Thursday, October 13, 2011
Placement of “Patent Pending” Tag Supports Competitor’s False Marking Claim
This posting was written by William Zale, Editor of CCH Advertising Law Guide.
The placement of “patent pending” label on the bottom of tote bags, next to the seller’s “Optari” label, could constitute false patent marking, the federal district court in Nashville has ruled.
Optari had submitted a patent application for the straps on the tote, but the patent pending mark was nowhere near the straps, the court said. Optari’s competitor, Lubber, Inc., stated a plausible false marking claim by alleging that Optari placed the patent pending mark on the bottom of the tote in an effort to lead the public into believing that the tote itself was undergoing patent review, the court determined.
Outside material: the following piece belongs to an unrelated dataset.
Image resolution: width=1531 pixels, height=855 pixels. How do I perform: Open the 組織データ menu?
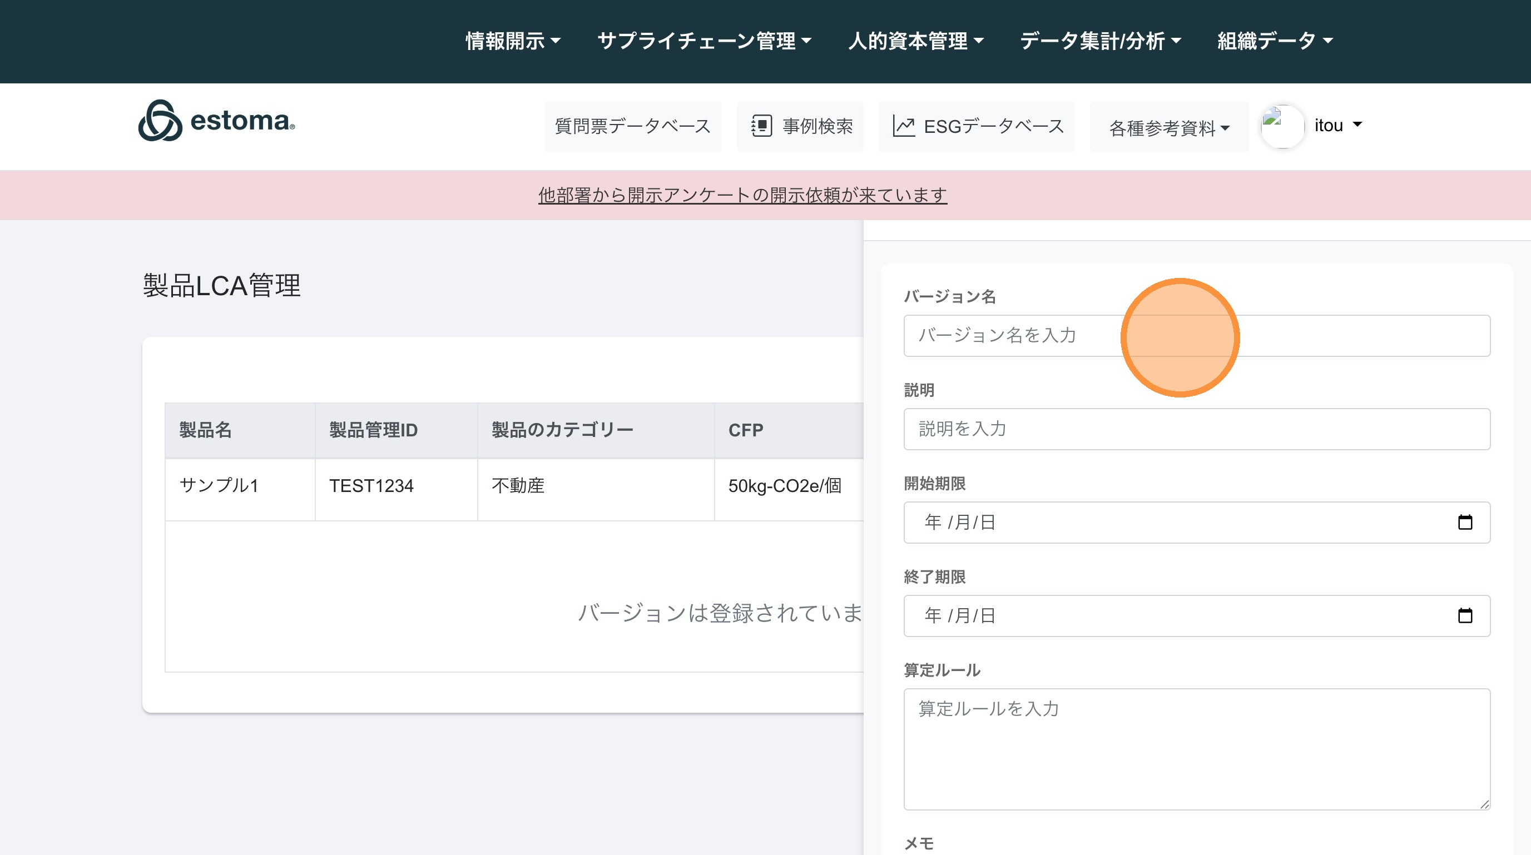[x=1275, y=41]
The false marking statute (35 U.S.C. Sec. 292(a)) imposes liability against “[w]hoever marks upon, or affixes to, or uses in advertising in connection with any article, the words `patent applied for,’ `patent pending,’ or any word importing that an application for patent has been made, when no application for patent has been made, or if made, is not pending, for the purpose of deceiving the public.”
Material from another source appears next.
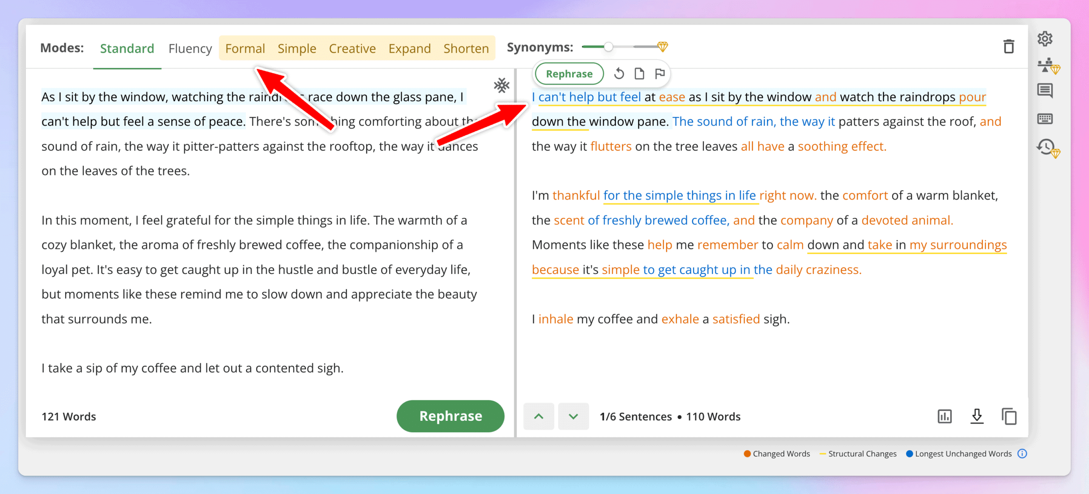Open the statistics bar chart icon
1089x494 pixels.
pos(944,416)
Leahy-Smith America Invents Act
The above provision was unchanged by recent amendments to false marking statute, the court noted. The Leahy-Smith America Invents Act, Public Law 112-29, signed by the President September 16, 2011, eliminated a provision authorizing any person to bring a qui tam suit for statutory damages of up to $500 per violation. Now, only the United States may sue for statutory damages.
A new private suit provision (35 U.S.C. Sec. 292(b)) authorizes a private party who has suffered a competitive injury as a result of a false marking violation to bring a civil suit in a federal district court for recovery of damages adequate to compensate for the injury. The false marking amendments apply to all cases, without exception, that are pending on or commenced on or after September 16, 2011.
The court granted Lubber’s request to add the patent marking claim to its complaint asserting trademark and unfair competition claims under the Lanham Act, Tennessee Consumer Protection Act, and common law.
The court rejected Optari’s argument that the false marking statute is unconstitutional.
Some courts had held the former qui tam enforcement provision unconstitutional, for example, Unique Product Solutions Ltd. v. Hygrade Valve, Inc. (ND Ohio 2011) Advertising Law Guide ¶64,196, on motion for reconsideration Advertising Law Guide ¶64,242.
However, following the Unique Product Solutions decision, several other courts had rejected constitutional challenges (citations collected in Champion Laboratories, Inc. v. Parker-Hannifin Corp. (ED Cal. 2011) Advertising Law Guide ¶64,302.
The constitutionality debate is now largely academic in light of the amendments made by the Leahy-Smith America Invents Act, according to the court.
The October 6 opinion in Lubber, Inc. v. Optari LLC will be reported at CCH Advertising Law Guide ¶64,447.